Trusts with a high volume of illiquid assets are vulnerable to wider market forces, so widening discounts can sometimes be unavoidable, but those investing in equities should not be trading as cheaply as they are.

Boards control the discount that a trust’s shares trade at and those in charge of equity portfolios have lowered the price to compete with open-ended funds, according to Conway.

“The discount [on illiquid trusts] is a reflection of a multitude of factors that may be outside the board’s control,” he explained.

“It is clearly in the power of boards [on equity trusts] to undertake some form of corporate event which might include liquidating part or all of the portfolio to buy back shares or to return cash to shareholders. Shareholders and boards simply should not tolerate persistent discounts in those trusts.”

By inflating the discount, Conway said boards are not only creating an environment where trusts become trapped below their net asset value (NAV), but are also neglecting their responsibility to shareholders.

Investor’s shares are worth less than the assets these trusts hold, yet few shareholders seem to be making their boards accountable, he added.

“The board should prioritise the interests of shareholders over the interests of the investment advisor, but there is plenty of anecdotal evidence where those priorities have been the wrong way round, but the presence of these persistent discounts is, in our opinion, hard evidence of sub-standard corporate governance within the sector over recent years,” Conway said.

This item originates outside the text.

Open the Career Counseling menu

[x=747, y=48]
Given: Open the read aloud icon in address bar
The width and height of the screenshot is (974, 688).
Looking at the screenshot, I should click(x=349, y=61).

“The inability or unwillingness of all shareholders to engage and hold directors’ feet to the fire has compounded the issue.”

Boards may have some responsibility for large discounts, but Spiller said corporate governance on trusts today is the best it has ever been.

As one of the industry’s longest serving managers – having run Capital Gearing since 1982 – Spiller has seen a lot of changes to board practices over the years.

“Corporate governance compared with when I first started out has improved by a country mile,” he said. “Boards typically feel much more responsibility to towards the people that matter, and that’s the shareholders.

“Nevertheless, the rules changed in 1999 to make all discounts voluntary, so I think it should be a fundamental principle that all boards address their responsibilities.”

Although boards control discount levels, sometimes selling shares at a sub-NAV level can be beneficial to a trust and its investors, according to Pascal Dowling, partner at Kepler Trust Intelligence.

“Against that backdrop, it would be foolish to suggest that investment trust boards – even if they have previously made a commitment to controlling the discount – should ignore the prevailing weather and seek to maintain a rigid discount to NAV,” he said.

“Doing so would require them to buy back shares – probably repeatedly as the medicine wears off each time - undermining the trust’s firepower and eroding its cost efficiency as the overall size of the trust shrinks.”